The application may create threads such that a single thread may manage
a single SNMP session. The thread should call snmp_sess_init()
to prepare a struct snmp_session structure. The thread can adjust
session parameters such as the remote UDP port or the local UDP port,
which must be set prior to invoking snmp_sess_open().
The first call to snmp_sess_init() initialises the SNMP Library,
including the MIB parse trees, before any SNMP sessions are created.
Applications that call snmp_sess_init() do not need to read MIBs
nor setup environment variables to utilize the Library.
After the struct snmp_session is setup, the thread must call
snmp_sess_open() to create an SNMP session. If at any time
the thread must change the Session configuration,
snmp_sess_session() returns the pointer to the internal configuration
structure (a struct snmp_session, copied from snmp_sess_open).
The thread can adjust parameters such as the session timeout
or the community string with this returned struct snmp_session pointer.
Changes to the remote or local port values have no effect on an opened Session.
The thread can build PDUs and bind variables to PDUs, as it performs its duties.
The thread then calls snmp_sess_send() or snmp_sess_async_send() to build and send
an SNMP APDU to the remote device. If a Get-Response-PDU is expected, the thread
should call snmp_sess_synch_response() instead.
When the thread is finished using the session, it must free the resources
that the Library used to manage the session.
Finally, the thread must call snmp_sess_close() to end the Session.
Snmp_sess_init(), snmp_open(), and snmp_sess_open()
must use the same calling parameter for a given Session.
Other methods should use only the returned parameter from
snmp_open() and snmp_sess_open() to access the opened SNMP Session.
Error Processing
Two calls were added : snmp_error() and snmp_sess_error() return the
"errno" and "snmp_errno" values from the per session data, and a string
that describes the errors that they represent. The string must be freed
by the caller.
Use snmp_error() to process failures after Traditional API calls,
or snmp_sess_error() to process failure after Single API calls.
In the case where an SNMP session could not be opened,
call snmp_error() using the struct snmp_session supplied to either snmp_open()
or snmp_sess_open().
The following variables and functions are obsolete and may create problems
in a multi-threaded application :
int snmp_errno
char * snmp_detail
Function Summary
The functions in the following table are functionally equivalent,
with the exception of these behaviors:
- The Traditional API manages many sessions
- The Traditional API passes a struct snmp_session pointer,
and touches the Sessions list
- The Single API manages only one session
- The Single API passes an opaque pointer, and does not use Sessions list
Traditional Single Comment
=========== ============== =======
snmp_sess_init snmp_sess_init Call before either open
snmp_open snmp_sess_open Single not on Sessions list
snmp_sess_session Exposes snmp_session pointer
snmp_send snmp_sess_send Send one APDU
snmp_async_send snmp_sess_async_send Send one APDU with callback
snmp_select_info snmp_sess_select_info Which session(s) have input
snmp_read snmp_sess_read Read APDUs
snmp_timeout snmp_sess_timeout Check for timeout
snmp_close snmp_sess_close Single not on Sessions list
snmp_synch_response snmp_sess_synch_response Send/receive one APDU
snmp_error snmp_sess_error Get library,system errno
Example 1 : Traditional API use.
============
For each statement, say yes or no according to whether it agrees with the SNMP session text above, and quote the words from the text that decide it. (a) Changing the remote port through the pointer returned by snmp_sess_session() affects a session that is already open. (b) The caller must free the string returned by snmp_error() or snmp_sess_error(). (c) The Single API uses the Sessions list.

### MATERIAL
============
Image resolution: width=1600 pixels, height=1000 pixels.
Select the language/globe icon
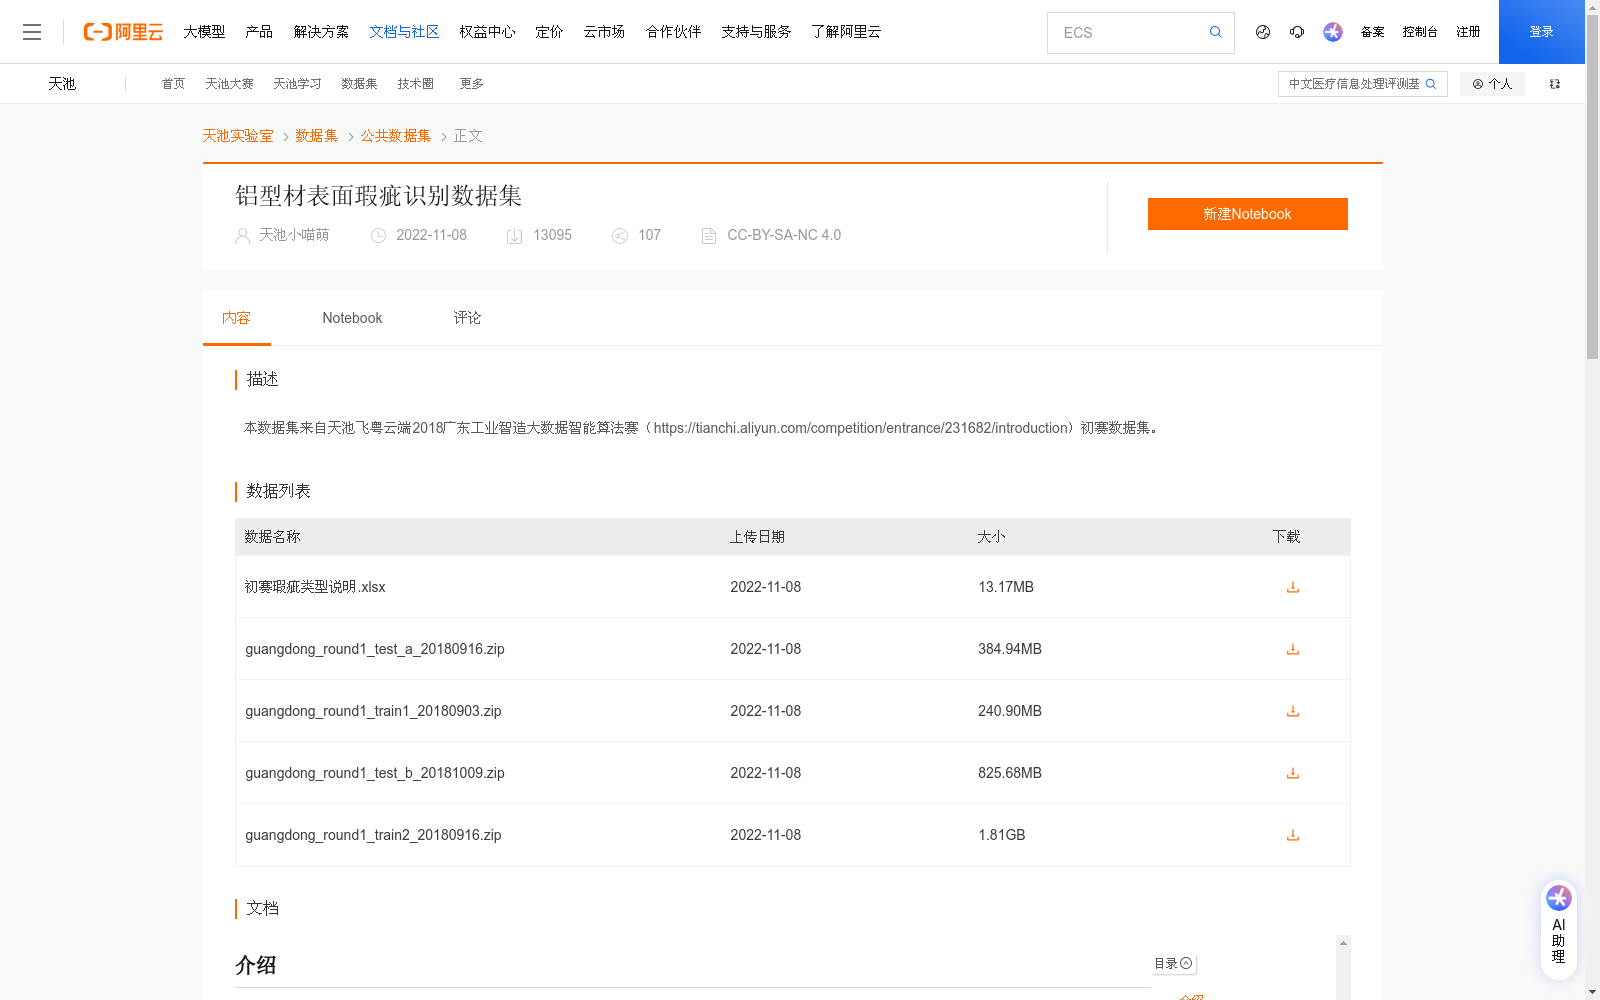click(1262, 32)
============
### RESPONSE TO THE EXERCISE
(a) No: "Changes to the remote or local port values have no effect on an opened Session."
(b) Yes: "The string must be freed by the caller."
(c) No: "The Single API passes an opaque pointer, and does not use Sessions list"